##### Provided data #####

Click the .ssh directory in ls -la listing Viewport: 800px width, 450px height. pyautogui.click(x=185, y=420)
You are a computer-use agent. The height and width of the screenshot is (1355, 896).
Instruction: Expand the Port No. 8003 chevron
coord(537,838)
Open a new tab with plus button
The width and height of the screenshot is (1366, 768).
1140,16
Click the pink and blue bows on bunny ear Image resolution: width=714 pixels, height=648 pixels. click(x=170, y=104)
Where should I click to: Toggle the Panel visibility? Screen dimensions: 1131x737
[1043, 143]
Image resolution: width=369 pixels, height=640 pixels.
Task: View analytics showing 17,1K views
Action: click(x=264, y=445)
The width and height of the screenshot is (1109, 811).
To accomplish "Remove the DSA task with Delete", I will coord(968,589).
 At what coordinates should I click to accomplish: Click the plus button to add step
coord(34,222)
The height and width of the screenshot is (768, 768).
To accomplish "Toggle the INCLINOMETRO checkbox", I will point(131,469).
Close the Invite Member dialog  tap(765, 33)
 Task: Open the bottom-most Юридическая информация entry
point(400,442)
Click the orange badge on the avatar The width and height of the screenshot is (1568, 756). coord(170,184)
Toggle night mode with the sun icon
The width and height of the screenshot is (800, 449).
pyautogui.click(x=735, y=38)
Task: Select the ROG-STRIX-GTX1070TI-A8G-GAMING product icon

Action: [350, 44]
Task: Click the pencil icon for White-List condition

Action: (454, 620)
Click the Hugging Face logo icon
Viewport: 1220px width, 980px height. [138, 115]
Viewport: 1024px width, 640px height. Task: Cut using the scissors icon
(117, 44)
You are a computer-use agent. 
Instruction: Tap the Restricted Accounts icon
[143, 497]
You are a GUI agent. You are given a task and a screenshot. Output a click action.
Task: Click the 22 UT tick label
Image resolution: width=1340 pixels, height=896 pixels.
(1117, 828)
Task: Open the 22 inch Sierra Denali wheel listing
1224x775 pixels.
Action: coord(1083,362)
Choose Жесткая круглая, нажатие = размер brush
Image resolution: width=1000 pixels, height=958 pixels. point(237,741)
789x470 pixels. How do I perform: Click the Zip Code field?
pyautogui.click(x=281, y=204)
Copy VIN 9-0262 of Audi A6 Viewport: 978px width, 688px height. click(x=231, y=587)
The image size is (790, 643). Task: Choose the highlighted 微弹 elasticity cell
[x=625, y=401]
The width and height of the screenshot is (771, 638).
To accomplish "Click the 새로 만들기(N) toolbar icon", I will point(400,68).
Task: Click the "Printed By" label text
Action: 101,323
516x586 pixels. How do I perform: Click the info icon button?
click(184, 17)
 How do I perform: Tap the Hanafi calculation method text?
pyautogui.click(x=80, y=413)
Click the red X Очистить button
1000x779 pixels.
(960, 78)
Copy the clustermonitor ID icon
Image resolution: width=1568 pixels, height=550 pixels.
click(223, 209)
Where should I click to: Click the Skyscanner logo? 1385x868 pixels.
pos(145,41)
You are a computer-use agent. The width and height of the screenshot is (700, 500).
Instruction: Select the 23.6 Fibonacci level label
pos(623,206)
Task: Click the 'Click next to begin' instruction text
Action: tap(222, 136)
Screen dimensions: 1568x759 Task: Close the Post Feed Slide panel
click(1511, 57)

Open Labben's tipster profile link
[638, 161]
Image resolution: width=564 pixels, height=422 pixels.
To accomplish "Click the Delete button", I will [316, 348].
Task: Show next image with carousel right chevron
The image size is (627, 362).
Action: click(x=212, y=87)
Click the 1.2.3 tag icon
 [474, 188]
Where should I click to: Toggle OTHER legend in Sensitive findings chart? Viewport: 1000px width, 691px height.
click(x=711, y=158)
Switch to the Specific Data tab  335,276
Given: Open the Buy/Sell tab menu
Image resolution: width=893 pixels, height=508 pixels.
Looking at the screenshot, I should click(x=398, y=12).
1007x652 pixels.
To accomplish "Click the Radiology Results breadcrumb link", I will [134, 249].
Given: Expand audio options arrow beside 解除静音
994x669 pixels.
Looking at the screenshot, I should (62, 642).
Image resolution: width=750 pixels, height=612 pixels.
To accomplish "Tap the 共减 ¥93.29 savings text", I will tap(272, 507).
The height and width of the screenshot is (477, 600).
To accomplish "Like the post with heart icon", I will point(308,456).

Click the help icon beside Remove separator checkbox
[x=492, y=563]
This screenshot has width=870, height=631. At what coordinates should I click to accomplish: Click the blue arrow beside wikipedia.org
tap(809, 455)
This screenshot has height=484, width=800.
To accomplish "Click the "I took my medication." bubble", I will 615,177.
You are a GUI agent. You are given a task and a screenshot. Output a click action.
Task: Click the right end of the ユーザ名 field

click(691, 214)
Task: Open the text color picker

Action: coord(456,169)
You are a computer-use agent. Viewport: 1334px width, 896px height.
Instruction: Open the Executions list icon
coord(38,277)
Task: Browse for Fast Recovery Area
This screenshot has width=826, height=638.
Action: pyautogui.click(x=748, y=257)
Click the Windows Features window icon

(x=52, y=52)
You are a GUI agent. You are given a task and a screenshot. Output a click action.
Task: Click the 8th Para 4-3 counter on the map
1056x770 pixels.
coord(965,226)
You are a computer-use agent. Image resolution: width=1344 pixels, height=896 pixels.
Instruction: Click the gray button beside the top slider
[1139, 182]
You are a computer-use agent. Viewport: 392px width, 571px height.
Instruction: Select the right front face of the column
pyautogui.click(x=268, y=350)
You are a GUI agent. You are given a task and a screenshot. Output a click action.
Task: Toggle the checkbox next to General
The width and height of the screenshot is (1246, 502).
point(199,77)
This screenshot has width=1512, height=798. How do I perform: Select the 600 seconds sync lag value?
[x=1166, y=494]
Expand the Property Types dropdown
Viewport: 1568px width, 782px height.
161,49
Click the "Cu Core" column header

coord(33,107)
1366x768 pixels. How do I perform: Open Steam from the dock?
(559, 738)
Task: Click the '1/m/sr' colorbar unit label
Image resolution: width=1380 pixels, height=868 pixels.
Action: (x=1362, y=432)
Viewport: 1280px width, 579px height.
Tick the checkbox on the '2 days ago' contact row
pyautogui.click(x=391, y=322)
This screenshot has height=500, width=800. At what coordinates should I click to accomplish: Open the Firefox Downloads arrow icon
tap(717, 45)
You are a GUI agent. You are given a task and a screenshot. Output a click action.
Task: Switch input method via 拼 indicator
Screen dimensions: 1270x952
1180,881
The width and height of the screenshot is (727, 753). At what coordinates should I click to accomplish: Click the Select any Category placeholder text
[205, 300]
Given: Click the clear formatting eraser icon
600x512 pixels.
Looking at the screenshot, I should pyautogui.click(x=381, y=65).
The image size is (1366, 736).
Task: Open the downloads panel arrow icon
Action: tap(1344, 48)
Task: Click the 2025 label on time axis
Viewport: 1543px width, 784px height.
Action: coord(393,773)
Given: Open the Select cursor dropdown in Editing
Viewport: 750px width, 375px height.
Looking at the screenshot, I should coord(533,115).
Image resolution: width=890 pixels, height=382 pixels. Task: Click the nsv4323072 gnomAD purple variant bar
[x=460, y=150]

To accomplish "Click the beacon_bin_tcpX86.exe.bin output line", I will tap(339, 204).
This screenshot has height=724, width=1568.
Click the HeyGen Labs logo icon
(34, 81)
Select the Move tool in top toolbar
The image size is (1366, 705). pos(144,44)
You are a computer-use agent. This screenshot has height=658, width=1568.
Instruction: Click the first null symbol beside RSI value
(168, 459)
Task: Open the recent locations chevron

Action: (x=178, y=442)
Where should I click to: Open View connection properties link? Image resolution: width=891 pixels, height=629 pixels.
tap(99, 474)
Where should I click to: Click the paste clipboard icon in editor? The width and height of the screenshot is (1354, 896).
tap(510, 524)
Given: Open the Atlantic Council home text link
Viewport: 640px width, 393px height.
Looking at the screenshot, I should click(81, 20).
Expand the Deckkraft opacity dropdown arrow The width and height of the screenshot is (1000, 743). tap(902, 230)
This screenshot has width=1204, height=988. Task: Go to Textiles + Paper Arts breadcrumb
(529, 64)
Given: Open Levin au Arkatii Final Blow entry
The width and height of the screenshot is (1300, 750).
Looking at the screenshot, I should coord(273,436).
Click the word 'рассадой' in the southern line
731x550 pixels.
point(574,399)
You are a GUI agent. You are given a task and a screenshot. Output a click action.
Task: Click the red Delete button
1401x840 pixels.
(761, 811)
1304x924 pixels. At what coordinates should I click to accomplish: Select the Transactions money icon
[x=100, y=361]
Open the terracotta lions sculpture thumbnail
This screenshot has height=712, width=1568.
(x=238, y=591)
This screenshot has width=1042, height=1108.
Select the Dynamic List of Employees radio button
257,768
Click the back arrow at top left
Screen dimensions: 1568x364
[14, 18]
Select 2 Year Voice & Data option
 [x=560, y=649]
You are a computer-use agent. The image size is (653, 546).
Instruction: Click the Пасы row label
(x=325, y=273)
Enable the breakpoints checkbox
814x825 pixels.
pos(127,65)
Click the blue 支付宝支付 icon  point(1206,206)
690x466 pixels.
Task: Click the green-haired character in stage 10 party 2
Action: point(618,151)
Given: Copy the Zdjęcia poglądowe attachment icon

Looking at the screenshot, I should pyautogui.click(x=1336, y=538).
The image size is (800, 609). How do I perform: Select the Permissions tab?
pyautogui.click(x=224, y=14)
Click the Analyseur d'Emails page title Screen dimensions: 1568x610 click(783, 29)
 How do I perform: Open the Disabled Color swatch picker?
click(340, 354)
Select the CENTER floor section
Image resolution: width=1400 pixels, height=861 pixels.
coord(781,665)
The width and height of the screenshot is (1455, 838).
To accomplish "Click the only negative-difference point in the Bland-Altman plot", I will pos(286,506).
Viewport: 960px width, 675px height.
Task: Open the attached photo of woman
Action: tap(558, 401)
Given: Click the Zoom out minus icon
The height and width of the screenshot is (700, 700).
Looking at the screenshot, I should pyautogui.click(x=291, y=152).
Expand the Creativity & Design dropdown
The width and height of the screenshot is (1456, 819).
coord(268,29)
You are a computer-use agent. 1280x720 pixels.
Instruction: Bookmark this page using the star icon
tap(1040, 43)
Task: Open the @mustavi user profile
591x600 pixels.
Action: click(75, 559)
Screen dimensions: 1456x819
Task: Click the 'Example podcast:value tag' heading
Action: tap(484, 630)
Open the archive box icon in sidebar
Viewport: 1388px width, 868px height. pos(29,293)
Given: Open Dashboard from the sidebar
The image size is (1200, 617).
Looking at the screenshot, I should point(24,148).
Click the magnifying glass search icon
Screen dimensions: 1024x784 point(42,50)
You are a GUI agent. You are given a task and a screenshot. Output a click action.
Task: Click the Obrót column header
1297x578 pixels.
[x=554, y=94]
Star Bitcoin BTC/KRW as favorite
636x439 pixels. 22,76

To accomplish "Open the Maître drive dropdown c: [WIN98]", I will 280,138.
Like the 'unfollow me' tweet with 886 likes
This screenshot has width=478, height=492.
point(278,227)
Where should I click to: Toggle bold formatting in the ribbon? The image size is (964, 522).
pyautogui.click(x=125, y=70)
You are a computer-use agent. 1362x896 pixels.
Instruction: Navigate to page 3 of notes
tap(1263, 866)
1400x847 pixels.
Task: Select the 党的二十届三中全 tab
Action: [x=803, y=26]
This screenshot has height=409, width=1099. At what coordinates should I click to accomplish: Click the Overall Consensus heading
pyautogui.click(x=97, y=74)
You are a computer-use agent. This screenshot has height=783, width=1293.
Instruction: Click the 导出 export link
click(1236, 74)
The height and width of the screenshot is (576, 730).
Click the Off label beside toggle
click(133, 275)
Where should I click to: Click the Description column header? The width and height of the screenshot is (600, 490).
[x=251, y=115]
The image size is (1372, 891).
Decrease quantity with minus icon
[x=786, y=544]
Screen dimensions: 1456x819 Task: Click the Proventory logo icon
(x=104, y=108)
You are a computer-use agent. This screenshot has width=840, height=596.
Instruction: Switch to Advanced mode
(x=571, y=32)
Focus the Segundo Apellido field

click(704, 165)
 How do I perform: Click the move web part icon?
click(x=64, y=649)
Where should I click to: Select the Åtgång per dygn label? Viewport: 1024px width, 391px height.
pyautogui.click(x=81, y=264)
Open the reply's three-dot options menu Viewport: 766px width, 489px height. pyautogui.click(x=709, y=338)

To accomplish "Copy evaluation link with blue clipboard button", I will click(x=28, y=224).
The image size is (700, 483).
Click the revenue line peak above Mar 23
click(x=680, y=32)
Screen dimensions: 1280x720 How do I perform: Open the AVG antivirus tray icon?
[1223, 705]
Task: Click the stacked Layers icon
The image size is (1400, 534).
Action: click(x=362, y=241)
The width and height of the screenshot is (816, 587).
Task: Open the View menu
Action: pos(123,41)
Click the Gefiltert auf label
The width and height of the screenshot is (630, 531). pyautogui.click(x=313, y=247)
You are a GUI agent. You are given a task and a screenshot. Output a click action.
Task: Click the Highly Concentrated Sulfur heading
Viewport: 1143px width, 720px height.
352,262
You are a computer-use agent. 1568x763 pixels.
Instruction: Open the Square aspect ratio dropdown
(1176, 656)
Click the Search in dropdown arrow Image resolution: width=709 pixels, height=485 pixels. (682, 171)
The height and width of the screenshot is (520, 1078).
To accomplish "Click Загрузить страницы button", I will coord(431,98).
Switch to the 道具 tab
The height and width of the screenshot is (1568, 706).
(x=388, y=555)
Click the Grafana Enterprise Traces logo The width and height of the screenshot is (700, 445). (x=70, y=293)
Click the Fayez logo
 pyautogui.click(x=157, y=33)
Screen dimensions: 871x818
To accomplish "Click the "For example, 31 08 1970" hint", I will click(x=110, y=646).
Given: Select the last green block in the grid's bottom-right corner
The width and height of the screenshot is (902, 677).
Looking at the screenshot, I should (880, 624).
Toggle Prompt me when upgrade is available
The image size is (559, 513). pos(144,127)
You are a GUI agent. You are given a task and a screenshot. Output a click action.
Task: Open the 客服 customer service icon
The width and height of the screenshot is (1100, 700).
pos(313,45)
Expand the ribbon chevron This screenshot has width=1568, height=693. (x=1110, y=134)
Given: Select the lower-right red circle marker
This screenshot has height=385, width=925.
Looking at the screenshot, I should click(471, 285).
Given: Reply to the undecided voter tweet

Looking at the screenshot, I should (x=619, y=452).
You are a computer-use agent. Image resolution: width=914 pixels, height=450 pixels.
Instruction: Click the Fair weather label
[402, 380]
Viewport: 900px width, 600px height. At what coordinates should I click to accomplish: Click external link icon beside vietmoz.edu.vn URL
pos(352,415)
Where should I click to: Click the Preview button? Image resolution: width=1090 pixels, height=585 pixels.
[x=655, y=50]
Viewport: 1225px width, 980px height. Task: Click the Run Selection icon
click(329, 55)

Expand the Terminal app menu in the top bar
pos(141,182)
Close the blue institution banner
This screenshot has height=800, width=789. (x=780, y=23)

#####

Task objective: Look back at the entries above and repeat, unchanged, every line from the line holding "Instruction: Open the Executions list icon" through the line holding "Task: Click the 8th".

Response to this exercise:
Instruction: Open the Executions list icon
coord(38,277)
Task: Browse for Fast Recovery Area
This screenshot has width=826, height=638.
Action: pyautogui.click(x=748, y=257)
Click the Windows Features window icon

(x=52, y=52)
You are a GUI agent. You are given a task and a screenshot. Output a click action.
Task: Click the 8th Para 4-3 counter on the map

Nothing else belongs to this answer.